The company proposes cost savings of 400 million euros per year from 2024 and that includes an 8% reduction in the workforce
Grifols has initiated an operational improvement plan with which it foresees cost savings of 400 million euros per year from 2024 and which includes an 8% reduction in the workforce, with layoffs of 2,300 workers, mostly in the United States, although a hundred will be in Spain.
The company has communicated this Wednesday to the National Securities Market Commission (CNMV) that the objective is to “increase its competitiveness, reduce its cost base and improve agility, efficiency and organizational effectiveness”.
The plan focuses on three main areas: optimizing plasma costs and operations, streamlining corporate functions, and other efficiency improvements across the organization, and is scheduled to begin in the first quarter of this year.
The company anticipates that most of the measures will have been implemented before the last quarter of this year and expects an impact of 100 million euros of savings in the 2023 income statement; while the rest will be reflected in the results of 2024.

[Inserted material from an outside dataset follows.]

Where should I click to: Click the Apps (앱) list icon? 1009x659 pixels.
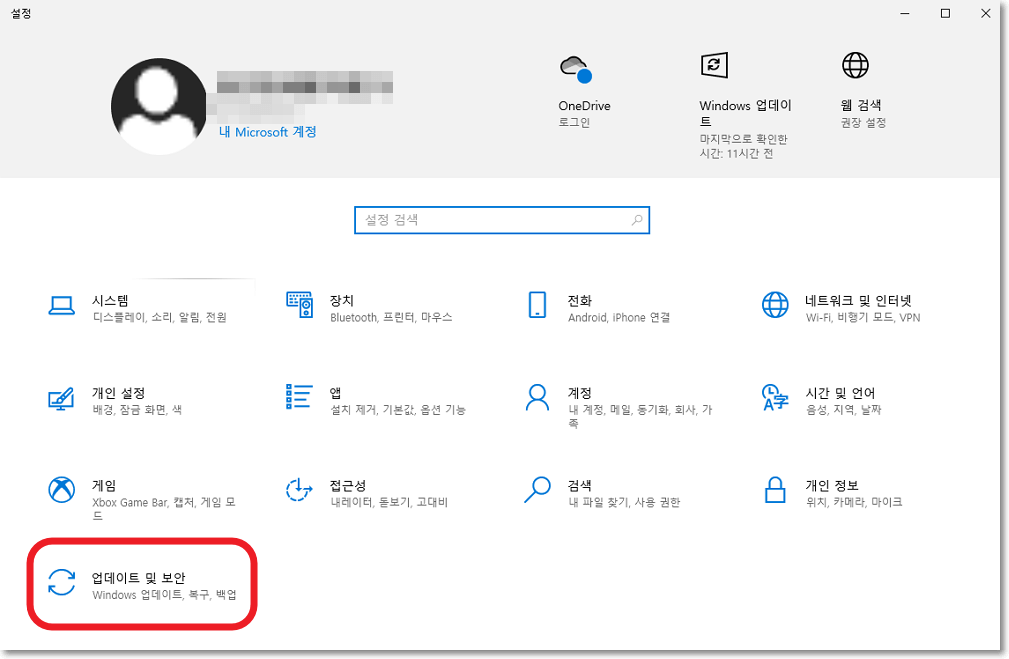299,398
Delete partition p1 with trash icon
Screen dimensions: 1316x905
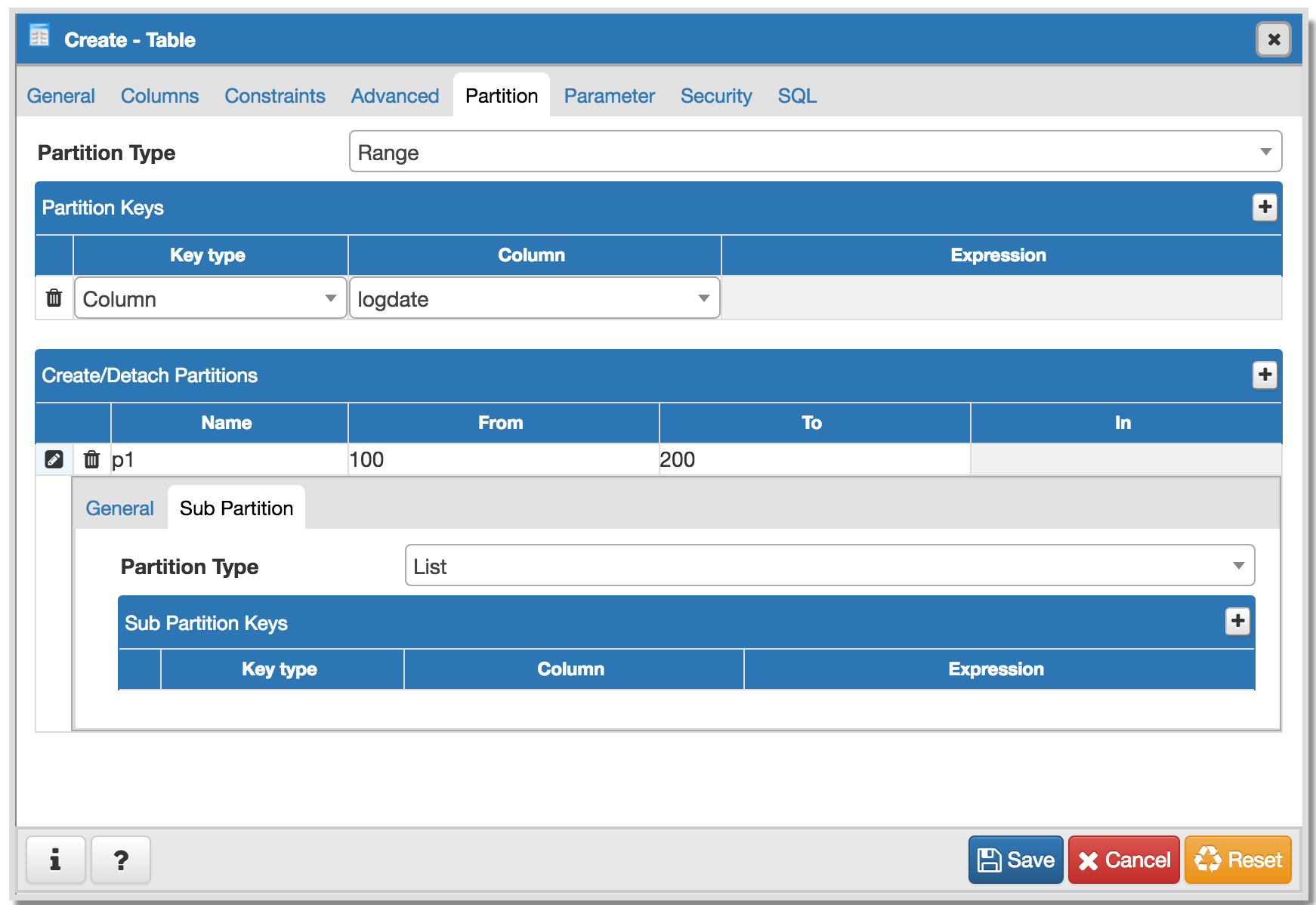pos(91,459)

Grifols’ executive president, Steven F. Mayer, has shown his conviction that these measures are necessary to improve its financial performance and to gain competitiveness.
The coCEOs Victor Grifols Deu and Raimon Grifols Roura have pointed out the impact of the pandemic on the company and that the measures “will guarantee Grifols’ long-term success.” 2,300 LAID OFF
The plan contemplates the dismissal of 2,000 employees in the workforce of the plasma business in the United States and another 300 in corporate functions –among which are the approximately 100 in Spain–.
The company has the objective of reducing the cost per liter through the promotion of digitization, “optimizing donor compensation”, closing inefficient donation centers – 18 have already been closed – and a reduction in controls.
Grifols estimates a non-recurring charge of approximately 140 million euros to carry out the planned cost savings initiatives that will accrue during the first quarter of 2023.